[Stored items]
# # # # #
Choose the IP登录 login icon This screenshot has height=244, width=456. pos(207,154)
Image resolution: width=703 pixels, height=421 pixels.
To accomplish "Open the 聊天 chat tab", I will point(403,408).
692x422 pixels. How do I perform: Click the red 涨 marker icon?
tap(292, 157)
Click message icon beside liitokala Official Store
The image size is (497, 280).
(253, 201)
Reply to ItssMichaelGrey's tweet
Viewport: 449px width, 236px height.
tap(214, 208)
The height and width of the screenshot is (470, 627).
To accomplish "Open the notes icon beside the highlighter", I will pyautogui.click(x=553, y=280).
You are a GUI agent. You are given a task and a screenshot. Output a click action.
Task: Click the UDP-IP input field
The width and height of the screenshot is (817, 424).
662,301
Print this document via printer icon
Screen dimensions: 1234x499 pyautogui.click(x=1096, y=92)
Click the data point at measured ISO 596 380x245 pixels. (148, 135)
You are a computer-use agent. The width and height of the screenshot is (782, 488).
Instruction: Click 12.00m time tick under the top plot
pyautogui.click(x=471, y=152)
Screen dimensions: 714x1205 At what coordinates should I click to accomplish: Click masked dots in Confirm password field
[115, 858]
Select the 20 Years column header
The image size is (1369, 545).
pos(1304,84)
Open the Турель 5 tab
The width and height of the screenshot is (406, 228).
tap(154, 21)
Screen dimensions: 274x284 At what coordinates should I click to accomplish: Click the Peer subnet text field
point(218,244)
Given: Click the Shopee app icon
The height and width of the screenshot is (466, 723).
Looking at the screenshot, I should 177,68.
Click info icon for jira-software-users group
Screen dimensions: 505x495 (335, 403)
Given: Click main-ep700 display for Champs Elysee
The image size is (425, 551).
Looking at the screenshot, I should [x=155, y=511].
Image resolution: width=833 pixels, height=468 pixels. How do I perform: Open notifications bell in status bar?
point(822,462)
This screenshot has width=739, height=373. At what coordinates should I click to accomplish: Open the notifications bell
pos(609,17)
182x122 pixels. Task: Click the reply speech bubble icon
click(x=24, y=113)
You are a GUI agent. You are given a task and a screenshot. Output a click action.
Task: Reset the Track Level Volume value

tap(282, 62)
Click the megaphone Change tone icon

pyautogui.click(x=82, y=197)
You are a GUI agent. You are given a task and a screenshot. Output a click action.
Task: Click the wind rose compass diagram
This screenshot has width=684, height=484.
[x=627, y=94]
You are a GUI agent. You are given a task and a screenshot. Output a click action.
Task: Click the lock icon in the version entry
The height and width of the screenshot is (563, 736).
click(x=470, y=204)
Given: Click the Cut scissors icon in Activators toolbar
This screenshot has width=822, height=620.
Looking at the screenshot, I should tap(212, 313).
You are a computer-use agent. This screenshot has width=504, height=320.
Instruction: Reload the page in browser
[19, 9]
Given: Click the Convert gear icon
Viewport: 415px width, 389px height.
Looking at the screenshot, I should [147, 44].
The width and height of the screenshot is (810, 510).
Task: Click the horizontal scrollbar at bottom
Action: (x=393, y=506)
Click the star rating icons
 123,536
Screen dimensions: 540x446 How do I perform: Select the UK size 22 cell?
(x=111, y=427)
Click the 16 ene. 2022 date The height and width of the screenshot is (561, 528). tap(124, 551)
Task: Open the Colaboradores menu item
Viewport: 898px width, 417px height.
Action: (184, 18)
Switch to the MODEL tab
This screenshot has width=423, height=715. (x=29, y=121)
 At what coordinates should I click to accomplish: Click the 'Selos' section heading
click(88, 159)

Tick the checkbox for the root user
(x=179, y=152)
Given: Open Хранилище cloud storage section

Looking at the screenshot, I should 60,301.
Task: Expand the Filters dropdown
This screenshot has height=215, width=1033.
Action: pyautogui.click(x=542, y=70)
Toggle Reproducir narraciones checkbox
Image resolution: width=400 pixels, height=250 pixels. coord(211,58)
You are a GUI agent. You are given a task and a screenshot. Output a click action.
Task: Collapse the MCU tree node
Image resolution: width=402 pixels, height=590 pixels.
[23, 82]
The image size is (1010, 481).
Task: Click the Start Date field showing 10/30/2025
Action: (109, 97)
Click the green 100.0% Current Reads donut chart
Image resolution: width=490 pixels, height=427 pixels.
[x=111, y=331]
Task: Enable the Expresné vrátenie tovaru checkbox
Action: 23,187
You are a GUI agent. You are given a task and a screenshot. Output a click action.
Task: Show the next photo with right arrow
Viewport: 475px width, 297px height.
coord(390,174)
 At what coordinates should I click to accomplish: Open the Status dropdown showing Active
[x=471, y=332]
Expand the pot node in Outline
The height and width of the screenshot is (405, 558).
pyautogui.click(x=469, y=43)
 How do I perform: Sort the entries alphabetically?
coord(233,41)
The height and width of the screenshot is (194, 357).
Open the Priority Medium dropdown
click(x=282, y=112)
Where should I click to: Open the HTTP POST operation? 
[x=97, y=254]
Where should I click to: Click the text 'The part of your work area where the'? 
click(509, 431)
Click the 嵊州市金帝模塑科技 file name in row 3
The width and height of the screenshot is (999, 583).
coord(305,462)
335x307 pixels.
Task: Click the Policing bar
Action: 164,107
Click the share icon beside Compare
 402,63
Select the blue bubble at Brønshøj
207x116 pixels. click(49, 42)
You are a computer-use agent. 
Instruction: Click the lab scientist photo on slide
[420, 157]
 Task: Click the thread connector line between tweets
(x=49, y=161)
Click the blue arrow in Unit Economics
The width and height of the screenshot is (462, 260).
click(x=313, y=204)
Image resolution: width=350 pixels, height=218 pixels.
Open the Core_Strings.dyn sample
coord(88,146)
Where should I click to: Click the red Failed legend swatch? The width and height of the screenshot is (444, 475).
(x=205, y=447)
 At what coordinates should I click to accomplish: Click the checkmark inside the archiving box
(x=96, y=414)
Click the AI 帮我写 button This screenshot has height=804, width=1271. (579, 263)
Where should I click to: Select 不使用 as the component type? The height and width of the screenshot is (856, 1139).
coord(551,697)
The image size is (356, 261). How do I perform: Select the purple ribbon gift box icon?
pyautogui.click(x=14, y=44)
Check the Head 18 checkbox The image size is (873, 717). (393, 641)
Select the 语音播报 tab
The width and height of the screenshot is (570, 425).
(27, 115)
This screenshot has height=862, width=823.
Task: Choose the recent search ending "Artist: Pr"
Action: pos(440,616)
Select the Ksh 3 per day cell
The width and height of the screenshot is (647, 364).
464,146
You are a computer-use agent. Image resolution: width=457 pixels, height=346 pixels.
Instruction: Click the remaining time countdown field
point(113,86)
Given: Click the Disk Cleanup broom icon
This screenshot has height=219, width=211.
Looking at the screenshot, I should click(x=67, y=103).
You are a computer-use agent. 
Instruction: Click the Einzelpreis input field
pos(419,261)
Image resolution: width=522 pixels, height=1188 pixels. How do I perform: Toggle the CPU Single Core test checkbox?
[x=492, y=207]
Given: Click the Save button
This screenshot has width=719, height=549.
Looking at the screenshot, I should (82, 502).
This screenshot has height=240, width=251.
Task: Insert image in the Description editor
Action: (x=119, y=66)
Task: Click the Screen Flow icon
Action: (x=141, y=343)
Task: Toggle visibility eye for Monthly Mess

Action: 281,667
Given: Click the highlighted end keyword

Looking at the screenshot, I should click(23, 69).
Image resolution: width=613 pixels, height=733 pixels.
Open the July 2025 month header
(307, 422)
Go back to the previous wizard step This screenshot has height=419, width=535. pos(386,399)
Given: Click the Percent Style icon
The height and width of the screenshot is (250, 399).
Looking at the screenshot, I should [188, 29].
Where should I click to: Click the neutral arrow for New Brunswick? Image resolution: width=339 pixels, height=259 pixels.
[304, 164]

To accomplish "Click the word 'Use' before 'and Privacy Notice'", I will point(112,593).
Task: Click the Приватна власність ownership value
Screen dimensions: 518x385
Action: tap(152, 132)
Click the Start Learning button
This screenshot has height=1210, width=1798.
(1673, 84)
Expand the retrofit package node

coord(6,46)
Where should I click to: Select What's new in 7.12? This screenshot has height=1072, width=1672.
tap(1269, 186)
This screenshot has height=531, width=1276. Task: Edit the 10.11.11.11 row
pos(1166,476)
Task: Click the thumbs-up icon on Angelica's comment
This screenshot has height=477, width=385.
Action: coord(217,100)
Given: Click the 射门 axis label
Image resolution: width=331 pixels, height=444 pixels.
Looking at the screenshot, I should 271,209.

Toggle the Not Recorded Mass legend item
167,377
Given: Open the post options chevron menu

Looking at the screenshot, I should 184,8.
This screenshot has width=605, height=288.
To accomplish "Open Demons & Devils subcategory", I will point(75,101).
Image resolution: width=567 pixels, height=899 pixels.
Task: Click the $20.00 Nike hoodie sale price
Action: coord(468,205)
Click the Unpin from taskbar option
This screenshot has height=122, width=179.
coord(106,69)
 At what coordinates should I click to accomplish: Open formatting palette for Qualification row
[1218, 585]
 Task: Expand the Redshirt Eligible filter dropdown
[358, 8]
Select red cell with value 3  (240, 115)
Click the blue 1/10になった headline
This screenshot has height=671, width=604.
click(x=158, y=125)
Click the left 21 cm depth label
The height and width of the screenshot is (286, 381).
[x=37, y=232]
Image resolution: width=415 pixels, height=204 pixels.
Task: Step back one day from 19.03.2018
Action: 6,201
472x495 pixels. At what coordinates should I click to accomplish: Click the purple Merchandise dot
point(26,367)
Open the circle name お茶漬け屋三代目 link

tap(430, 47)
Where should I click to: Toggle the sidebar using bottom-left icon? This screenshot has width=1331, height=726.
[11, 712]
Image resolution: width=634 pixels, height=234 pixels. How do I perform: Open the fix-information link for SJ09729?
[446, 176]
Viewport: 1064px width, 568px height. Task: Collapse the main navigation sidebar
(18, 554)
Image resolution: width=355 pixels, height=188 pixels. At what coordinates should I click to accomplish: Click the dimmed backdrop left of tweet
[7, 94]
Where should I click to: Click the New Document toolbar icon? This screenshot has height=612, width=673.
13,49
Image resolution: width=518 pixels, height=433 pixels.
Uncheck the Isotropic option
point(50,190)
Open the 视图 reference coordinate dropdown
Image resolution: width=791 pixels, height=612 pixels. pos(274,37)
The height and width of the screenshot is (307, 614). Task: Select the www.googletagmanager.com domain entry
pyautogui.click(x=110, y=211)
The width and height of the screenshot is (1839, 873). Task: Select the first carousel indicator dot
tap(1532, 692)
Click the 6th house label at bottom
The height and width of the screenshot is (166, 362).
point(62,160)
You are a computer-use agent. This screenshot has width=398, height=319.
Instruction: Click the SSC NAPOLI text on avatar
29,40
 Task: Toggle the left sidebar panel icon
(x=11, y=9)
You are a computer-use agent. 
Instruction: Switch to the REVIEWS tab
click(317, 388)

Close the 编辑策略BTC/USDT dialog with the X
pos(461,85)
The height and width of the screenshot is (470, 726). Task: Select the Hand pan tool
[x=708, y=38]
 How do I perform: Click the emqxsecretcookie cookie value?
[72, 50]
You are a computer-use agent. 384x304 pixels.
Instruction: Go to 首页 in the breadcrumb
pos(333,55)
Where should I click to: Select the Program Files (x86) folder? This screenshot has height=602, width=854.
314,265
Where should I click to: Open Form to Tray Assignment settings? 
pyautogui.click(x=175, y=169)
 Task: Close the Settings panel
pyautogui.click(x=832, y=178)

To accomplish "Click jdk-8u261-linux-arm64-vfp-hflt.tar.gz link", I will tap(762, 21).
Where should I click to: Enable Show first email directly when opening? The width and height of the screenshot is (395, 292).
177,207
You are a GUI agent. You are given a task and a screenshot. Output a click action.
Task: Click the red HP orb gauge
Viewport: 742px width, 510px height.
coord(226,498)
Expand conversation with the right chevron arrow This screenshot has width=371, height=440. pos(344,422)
# # # # #
◆ Directions for this task:
Which lines of the data include "label"? Copy each of them.

◆ Solution:
Given: Click the 射门 axis label
Click the left 21 cm depth label
Click the 6th house label at bottom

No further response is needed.